No. 1: It is an absolute MYTH that New Yorkers are not friendly. Some are gruff and to the point but I sort of appreciate the crunchiness of some personalities. You always know where you stand. People have been bend-over-backwards friendly and so accommodating in helping me get acclimated. 

No. 2: The areas of Manhattan have such a DISTINCT personality. I'm quite fascinated by it, really. I started noticing it on my own then I started having dialogue with so many who LOVE their area and tell me why. Details in another post soon.

No. 3: People watch out for other people here. Like they go out of their way to do so. It is beautiful to witness. Don't worry I'm aware of safety issues and am quite diligent in noticing my surroundings but what I'm witnessing is a lot more unity than not.

No. 4: There is such a pride in shop owners' "domain." Every morning they are out sweeping their stoop, picking up litter, greeting passersby. I've had several charming conversations with many characters.

No. 5: One cannot get coffee before 8 AM and nobody starts working until around 9:30 or 10:00 AM. It's so hard to get used to but it's kind of nice.

No. 6: During the summer, the parks resemble the most beautiful and colorful BLANKET FARM....and they inhabit them ALL afternoon. How do I know? Well, I've taken an unofficial all-day Sunday poll for the last 3 and people camp out with picnics, naps rolls, and books-- REAL books -- mostly with older and esoteric titles. I've not seen one Kindle. I have a theory on this. People tend to stay put for years and they don't have large houses or yards like in the South. They don't spend their weekends at Big Box retailers doing home improvement projects because the spaces are smaller and they want to get outside. And sit. And talk. And share a breezy summer day nap. And watch people. And paint in the park. And let their dogs run around. The first Sunday I got a little squirmy but it's now become one of my new favorite ways to spend time.

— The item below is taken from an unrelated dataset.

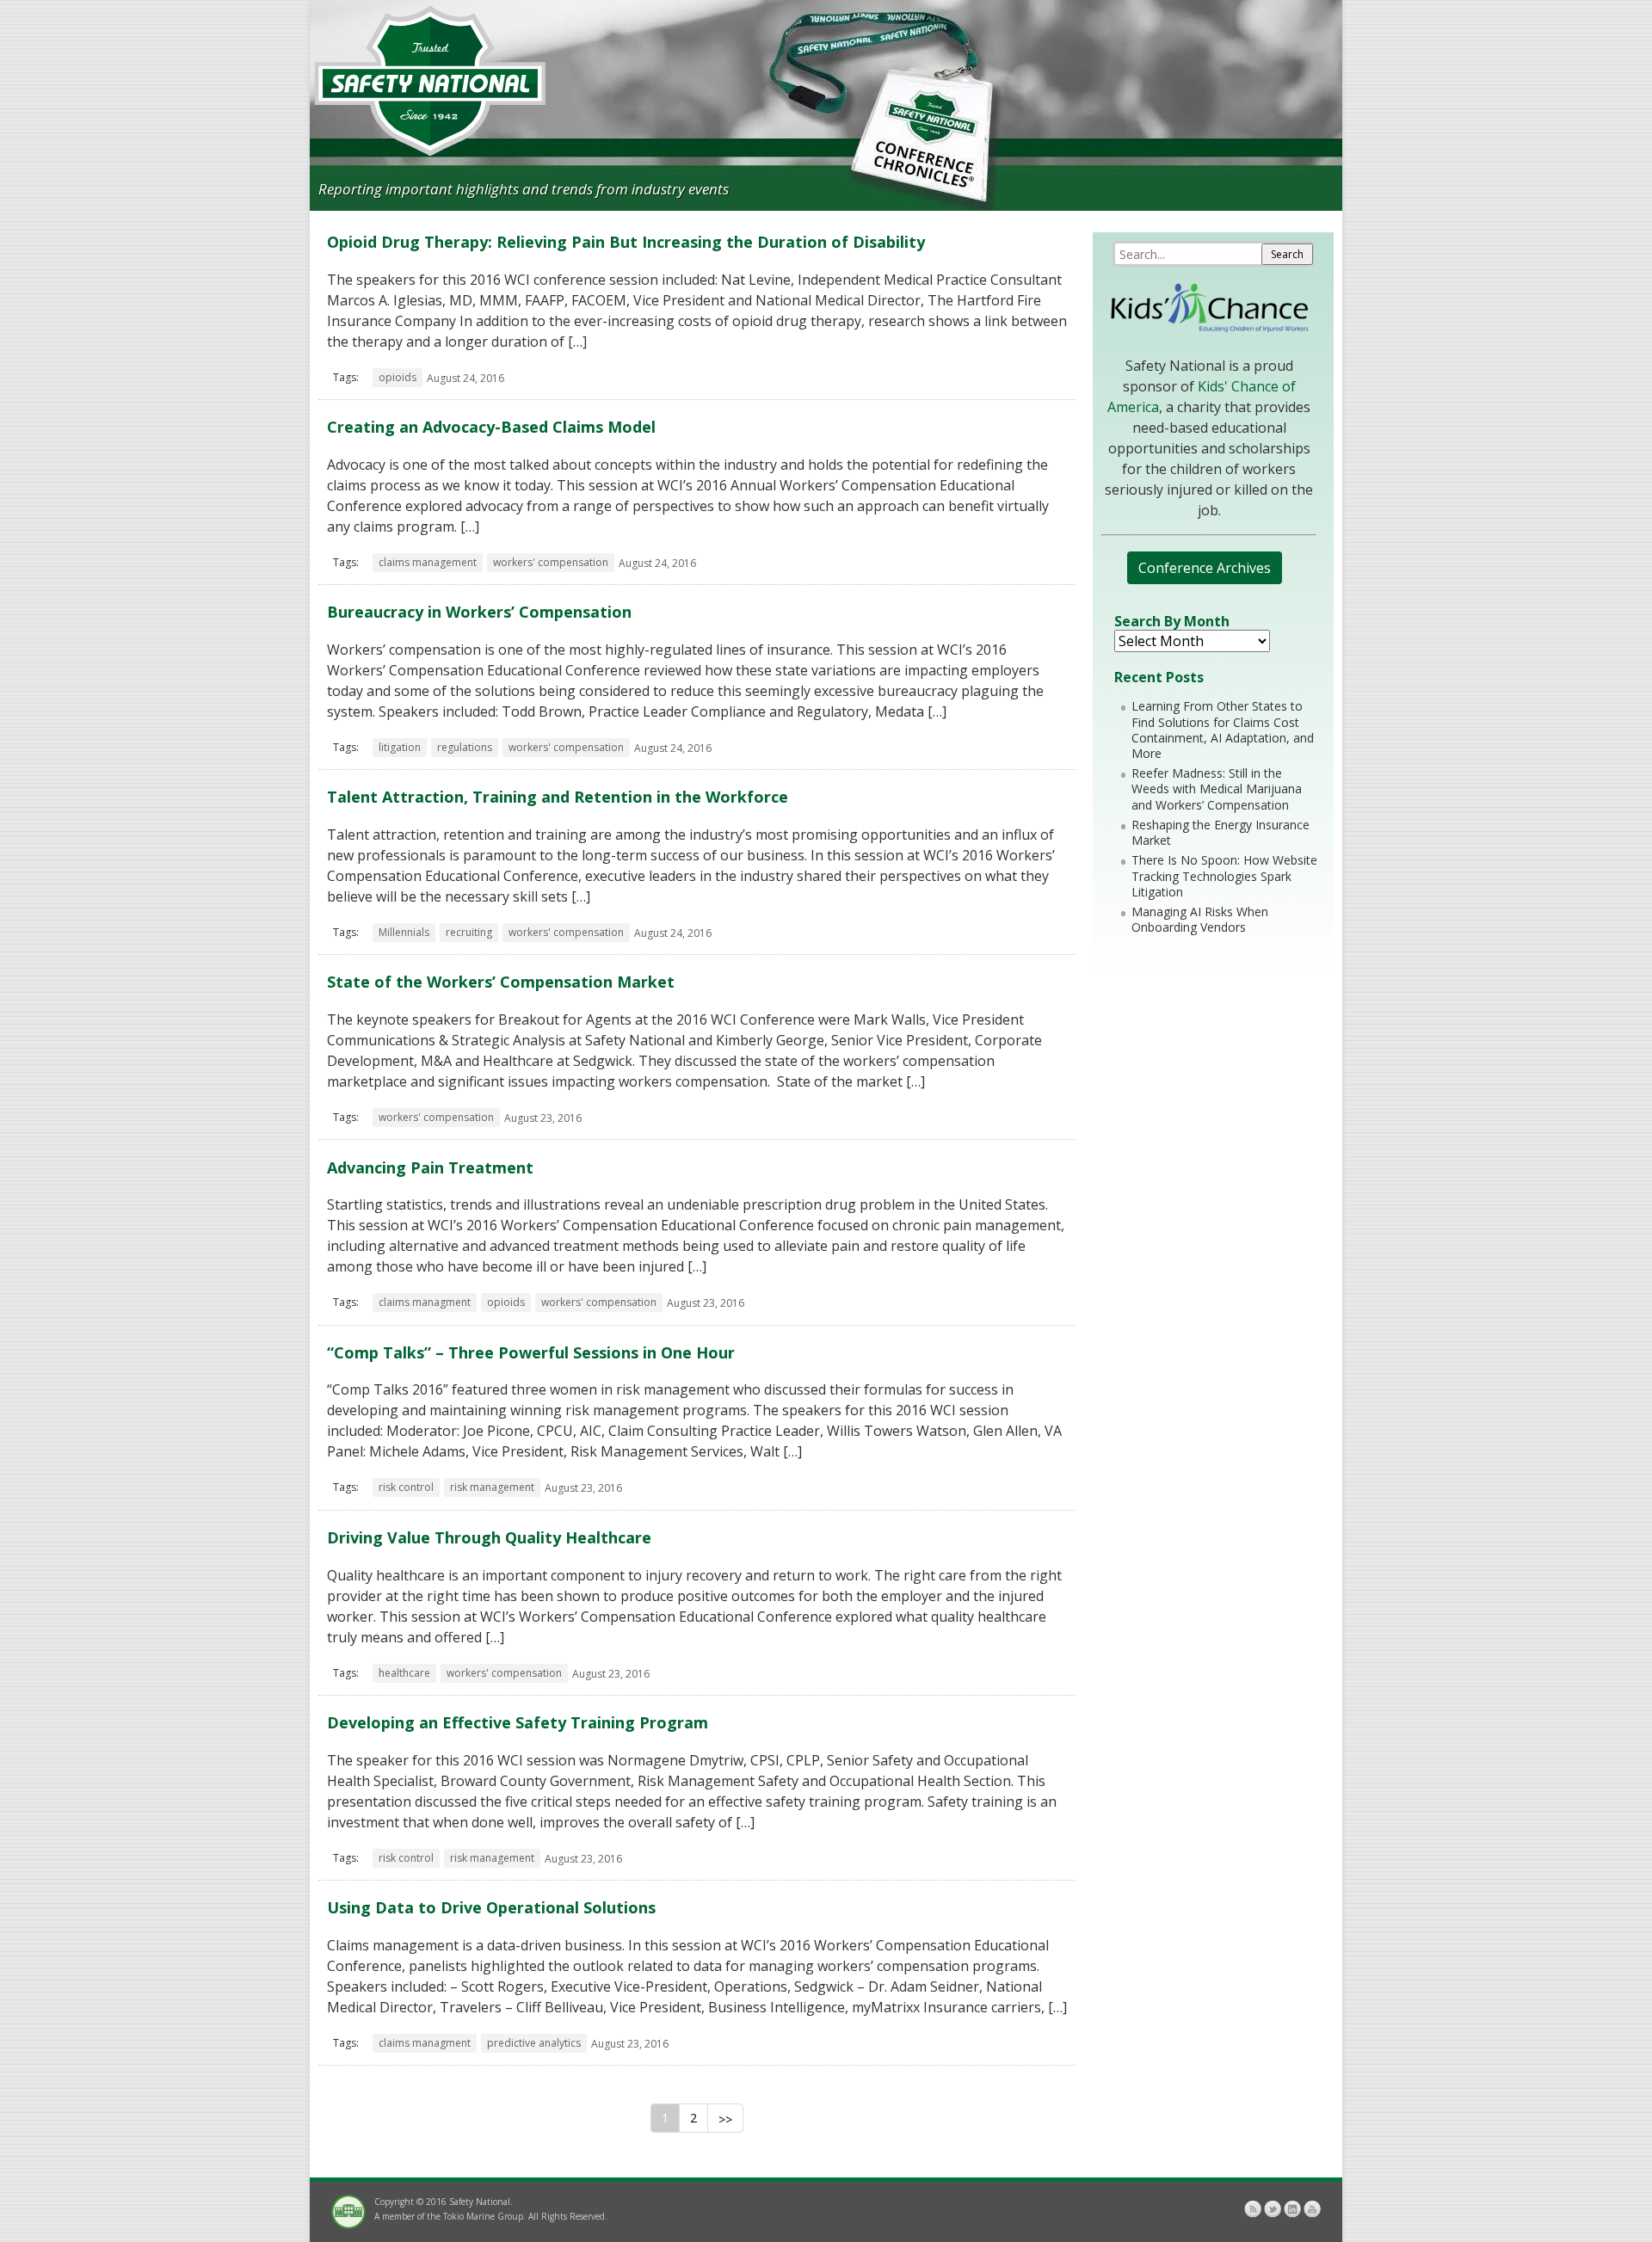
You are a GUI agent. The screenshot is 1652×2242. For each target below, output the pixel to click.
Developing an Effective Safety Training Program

No. 7: The food is INSPIRED. The dishes I've eaten and scoped out as I've passed by are pieces of edible art. The local food movement is a lot bigger here than I imagined and the chefs are seriously so obviously at the top of their game. But it's not just the food, it's the history of the spaces and the legacy they know they must uphold... but they also really want to because they have such respect for the individuality of the place. Just around the corner from my apartment is a place a new friend took me as a welcome to NYC.  I was immediately enchanted. It's a total dive looking place I had passed every morning. I felt rude looking around constantly because I couldn't stop gawking at all the really old art and the way the waiters and patrons were getting along. It was mesmerizing. It is so inviting. It was the night I really started to settle into this new adventure and we stayed for hours. Little did I know, the place is quite famous with the most interesting and storied past. It's hands down my favorite spot in Soho and I cannot even do justice to describing the burger. They only will serve 12 a day so you have to know how to time it but time it you must because it is heavenly. Read more about it here... Raoul's has my heart forever.

No. 8: The art is breathtaking. Truly. Thank goodness, The Metropolitan Museum is pay-what-you-want or I'd be broke and headed back to Texas already. The first day I arrived, I thought the best thing I could do (because I was shaking in my boots) was get to The Met and have a little heart-to-heart with the 15 ft canvas of Joan of Arc-- the scene where her "warrior self angel" appeared to her to whisper her calling. Joan of Arc was such a little bad ass and I was feeling anything but... so I went to her for a little perspective. I got it. From there, I made my way to Vuillard, Van Gogh, Bonnard and Matisse. No wonder museums are so quiet--the reverence is earned.

No. 9: On the second night I was so tired and went to eat next door. I was enjoying the most delicious Greek salad and had Hebrew speakers to my right and Russian to my left and I got the most perfect sense that this is EXACTLY what this time is about for me --new perspective. Diversity. Fascination. Understanding. I went to bed really at peace that night. My adventurous side decided to allow fear to sit in the backseat for awhile.

No. 10: The most FASCINATING conversations are occurring at coffee shops every morning. So far, I've heard: actors running lines with each other (nobody I recognized but they were really professional and wanted to do well); the producer from the Breaking Bad sequel trying to figure out a sequence with a co-worker; an extra on West Wing quietly telling her coffee mate that the cast was the closest and most respectful group of actors she's ever had the pleasure of working with; a man who is adapting a book to movie and he referred to the title THREE separate times and the espresso machine was loud every single time --I died a little; and one hedge fund loud-talker who was a little too eager for the entire shop to hear the number of 0's being invested (very un-New York in my experience and he hasn't been back).